Ülkemizde evde hastası ve ağır engelli raporu olan herkes, evde bakım parası almak için başvurabilmektedir. Başkasının bakımı olmadan hayatını devam ettiremeyen, tek başına ihtiyaçlarını gideremeyenlere bakanlar - eğer başka gelirleri yok ise - bakım maaşı alabilir. Evde bakım aylığı için yüzde 50 ve üzerinde engelli olmak gerekiyor. Ayrıca raporda "ağır engelli" bölümüne "evet" yazılmış olması da aranan şart. Engel durumuna hastanelerdeki heyet karar veriyor. Bakım maaşı yaşlı, hasta ve muhtaca değil bakana veriliyor. Başvuru Aile ve Sosyal Politikalar İl Müdürlüğü’ne veya varsa ilçe müdürlüklerine yapılıyor. Öncelikle valilik veya kaymakamlıklara bağlı defterdarlık veya mal müdürlüklerinden başvuru evrakları, sonra il veya ilçe idare kurulundan muhtaçlık kararı belgeleri alınmalı. Alınan belgeler SGK-Primsiz Ödemeler Genel Müdürlüğü’ne teslim edilir. SGK alınan belgeleri inceler ve bakım maaşı alıp almayacağınıza karar verir.

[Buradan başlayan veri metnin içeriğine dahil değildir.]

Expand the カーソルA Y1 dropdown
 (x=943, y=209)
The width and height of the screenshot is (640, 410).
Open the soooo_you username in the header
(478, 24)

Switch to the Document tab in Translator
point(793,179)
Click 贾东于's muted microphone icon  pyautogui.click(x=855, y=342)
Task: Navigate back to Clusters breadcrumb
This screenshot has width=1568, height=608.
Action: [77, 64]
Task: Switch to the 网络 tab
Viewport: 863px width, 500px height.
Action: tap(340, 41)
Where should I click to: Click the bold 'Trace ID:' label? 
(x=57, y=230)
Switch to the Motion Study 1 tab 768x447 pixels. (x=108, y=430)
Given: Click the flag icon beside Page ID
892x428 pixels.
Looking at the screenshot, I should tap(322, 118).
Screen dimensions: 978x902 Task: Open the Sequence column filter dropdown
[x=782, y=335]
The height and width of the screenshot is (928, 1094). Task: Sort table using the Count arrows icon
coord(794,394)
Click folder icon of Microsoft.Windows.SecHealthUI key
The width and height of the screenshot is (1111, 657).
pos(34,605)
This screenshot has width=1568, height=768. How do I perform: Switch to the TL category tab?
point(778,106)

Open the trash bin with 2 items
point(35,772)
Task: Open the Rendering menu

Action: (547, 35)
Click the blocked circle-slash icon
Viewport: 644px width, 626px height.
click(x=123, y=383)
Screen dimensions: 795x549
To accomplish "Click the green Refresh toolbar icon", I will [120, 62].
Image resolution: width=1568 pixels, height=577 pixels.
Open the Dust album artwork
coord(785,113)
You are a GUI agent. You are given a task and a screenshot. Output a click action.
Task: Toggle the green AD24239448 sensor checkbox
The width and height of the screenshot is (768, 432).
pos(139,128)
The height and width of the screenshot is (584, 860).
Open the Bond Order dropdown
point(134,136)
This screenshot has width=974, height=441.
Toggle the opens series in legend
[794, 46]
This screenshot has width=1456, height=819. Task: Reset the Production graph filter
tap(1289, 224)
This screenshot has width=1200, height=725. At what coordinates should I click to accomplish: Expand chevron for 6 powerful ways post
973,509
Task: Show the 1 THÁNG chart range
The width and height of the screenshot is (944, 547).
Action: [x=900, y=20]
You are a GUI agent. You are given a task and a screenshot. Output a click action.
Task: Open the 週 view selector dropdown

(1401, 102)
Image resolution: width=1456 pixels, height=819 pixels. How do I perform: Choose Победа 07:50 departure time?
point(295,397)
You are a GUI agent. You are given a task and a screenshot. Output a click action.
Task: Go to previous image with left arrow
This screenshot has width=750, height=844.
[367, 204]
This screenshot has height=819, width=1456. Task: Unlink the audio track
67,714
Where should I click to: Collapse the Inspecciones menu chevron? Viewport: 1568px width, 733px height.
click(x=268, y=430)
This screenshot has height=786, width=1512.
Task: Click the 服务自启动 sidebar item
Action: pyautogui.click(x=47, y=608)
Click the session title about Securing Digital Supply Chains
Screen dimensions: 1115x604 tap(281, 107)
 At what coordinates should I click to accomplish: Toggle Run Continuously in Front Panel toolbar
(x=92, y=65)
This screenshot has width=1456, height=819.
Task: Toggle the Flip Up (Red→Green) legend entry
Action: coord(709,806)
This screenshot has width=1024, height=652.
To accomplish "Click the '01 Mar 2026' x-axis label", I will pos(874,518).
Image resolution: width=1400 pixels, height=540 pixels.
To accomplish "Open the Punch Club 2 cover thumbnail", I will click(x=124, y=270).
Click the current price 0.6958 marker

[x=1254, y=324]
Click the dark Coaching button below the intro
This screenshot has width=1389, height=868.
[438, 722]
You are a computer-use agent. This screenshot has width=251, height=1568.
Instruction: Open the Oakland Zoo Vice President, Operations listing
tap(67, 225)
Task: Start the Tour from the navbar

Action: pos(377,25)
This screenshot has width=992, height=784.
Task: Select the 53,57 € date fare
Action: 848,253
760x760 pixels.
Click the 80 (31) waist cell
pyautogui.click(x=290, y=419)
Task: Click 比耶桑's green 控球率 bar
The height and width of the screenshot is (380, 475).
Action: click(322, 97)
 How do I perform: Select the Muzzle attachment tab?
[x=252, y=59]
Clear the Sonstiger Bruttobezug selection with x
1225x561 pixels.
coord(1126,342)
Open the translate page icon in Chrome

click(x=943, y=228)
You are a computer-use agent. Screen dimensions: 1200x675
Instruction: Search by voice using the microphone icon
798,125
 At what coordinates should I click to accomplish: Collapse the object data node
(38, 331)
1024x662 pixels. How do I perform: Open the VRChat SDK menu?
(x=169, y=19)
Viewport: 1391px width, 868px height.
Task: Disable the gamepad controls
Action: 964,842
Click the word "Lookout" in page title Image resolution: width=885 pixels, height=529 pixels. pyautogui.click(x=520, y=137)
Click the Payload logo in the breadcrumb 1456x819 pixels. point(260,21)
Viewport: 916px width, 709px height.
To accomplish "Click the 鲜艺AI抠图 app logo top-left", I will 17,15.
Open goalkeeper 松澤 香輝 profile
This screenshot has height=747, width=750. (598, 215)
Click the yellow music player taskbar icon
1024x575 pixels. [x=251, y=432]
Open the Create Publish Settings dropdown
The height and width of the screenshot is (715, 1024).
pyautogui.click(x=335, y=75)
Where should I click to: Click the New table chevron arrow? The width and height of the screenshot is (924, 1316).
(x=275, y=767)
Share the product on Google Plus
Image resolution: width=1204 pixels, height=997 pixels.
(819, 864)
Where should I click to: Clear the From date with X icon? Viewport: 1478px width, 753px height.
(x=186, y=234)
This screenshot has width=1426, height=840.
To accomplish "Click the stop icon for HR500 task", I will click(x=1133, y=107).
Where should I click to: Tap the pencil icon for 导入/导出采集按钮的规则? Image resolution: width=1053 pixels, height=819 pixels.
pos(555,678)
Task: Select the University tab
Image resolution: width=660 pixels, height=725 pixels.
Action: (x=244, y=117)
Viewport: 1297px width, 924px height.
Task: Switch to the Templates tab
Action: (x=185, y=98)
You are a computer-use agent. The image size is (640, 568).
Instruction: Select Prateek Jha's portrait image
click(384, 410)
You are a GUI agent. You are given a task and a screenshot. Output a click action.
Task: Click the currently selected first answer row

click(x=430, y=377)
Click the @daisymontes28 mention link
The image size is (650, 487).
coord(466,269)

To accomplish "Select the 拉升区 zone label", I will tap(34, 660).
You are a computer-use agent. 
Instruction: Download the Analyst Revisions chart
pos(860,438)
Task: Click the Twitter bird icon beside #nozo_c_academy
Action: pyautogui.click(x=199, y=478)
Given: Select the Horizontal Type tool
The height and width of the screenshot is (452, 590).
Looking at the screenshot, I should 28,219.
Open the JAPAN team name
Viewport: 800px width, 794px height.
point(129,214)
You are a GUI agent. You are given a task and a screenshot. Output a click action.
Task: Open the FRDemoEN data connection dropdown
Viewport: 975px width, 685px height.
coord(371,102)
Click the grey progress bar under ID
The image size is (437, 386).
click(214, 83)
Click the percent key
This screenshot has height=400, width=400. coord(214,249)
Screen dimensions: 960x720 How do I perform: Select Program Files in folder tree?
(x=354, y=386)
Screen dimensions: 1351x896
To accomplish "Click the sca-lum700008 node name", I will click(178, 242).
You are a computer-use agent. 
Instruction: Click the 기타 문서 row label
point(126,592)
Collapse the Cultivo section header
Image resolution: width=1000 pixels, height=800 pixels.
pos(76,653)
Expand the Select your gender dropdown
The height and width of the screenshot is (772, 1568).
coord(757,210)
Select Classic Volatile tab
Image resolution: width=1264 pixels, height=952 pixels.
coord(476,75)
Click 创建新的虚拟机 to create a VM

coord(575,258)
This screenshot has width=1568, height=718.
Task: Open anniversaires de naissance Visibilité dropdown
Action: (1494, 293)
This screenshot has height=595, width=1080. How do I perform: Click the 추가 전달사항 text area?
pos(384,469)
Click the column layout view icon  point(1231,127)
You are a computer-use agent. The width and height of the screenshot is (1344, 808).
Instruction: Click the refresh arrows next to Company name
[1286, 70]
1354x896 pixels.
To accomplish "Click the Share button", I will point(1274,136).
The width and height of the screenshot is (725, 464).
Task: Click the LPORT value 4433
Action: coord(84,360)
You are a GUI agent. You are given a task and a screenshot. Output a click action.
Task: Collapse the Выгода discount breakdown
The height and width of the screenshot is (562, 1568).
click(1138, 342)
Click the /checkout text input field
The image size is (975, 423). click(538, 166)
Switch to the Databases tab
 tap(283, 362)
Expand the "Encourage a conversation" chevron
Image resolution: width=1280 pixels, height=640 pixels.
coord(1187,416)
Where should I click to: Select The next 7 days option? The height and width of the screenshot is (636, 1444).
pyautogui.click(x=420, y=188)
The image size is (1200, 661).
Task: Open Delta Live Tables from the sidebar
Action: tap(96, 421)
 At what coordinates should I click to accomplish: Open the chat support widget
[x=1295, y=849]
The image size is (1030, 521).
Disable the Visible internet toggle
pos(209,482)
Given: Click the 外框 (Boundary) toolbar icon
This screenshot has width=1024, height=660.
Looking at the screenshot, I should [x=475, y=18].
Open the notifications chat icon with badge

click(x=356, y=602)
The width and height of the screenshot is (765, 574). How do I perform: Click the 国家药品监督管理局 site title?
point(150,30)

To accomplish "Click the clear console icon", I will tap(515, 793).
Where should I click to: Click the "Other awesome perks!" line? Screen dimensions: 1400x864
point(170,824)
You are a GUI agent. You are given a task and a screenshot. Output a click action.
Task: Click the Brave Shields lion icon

Amerikan Ulusal Kanser Enstitüsünün Bakım Verenlerin Hakları Bildirgesi

  1. Kendimi umursama hakkım var (bu bencillik değildir hastama daha iyi bakabilmem için kendime iyi davranmam lazım).
  2. Diğer insanlardan yardım isteme hakkım var (çünkü gücümün sınırlı olduğunu biliyorum).
  3. Hastamla ilgili olan dışında kendi yaşamımın diğer bölümlerini de sürdürme hakkım var, bazı şeyleri sadece kendim için yapma hakkına sahibim.
  4. Kızgın olmaya, depresif olmaya, kızgınlığımı, zorlandığımı, duygularımı açıklayama hakkım var.
  5. Hastamın ya da çevremdekilerin bana kendimi suçlu ya da kızgın hissettirme girişimlerimi reddetme hakkım var.
  6. Hastam için yaptıklarımla ilgili geri bildirim istemeye, affedilmeye, kabullenilmeye, sevilmeye, bağlanmaya, önemsenmeye hakkım var.
  7. Yapabildiklerimle gurur duymaya hastamın ihtiyaçlarını karşılayabildiğimde kendimi alkışlamaya hakkım var.
  8. Hastamın benim tam gün yardımıma ihtiyaç duymadığı zamanlarda beni ayakta tutabilecek bir yaşama ve bireyselliğimi korumaya hakkım var.

Aile merkezli bakım ile ailelere yardım, onkolojide bakımın ayrılmaz bir parçasıdır.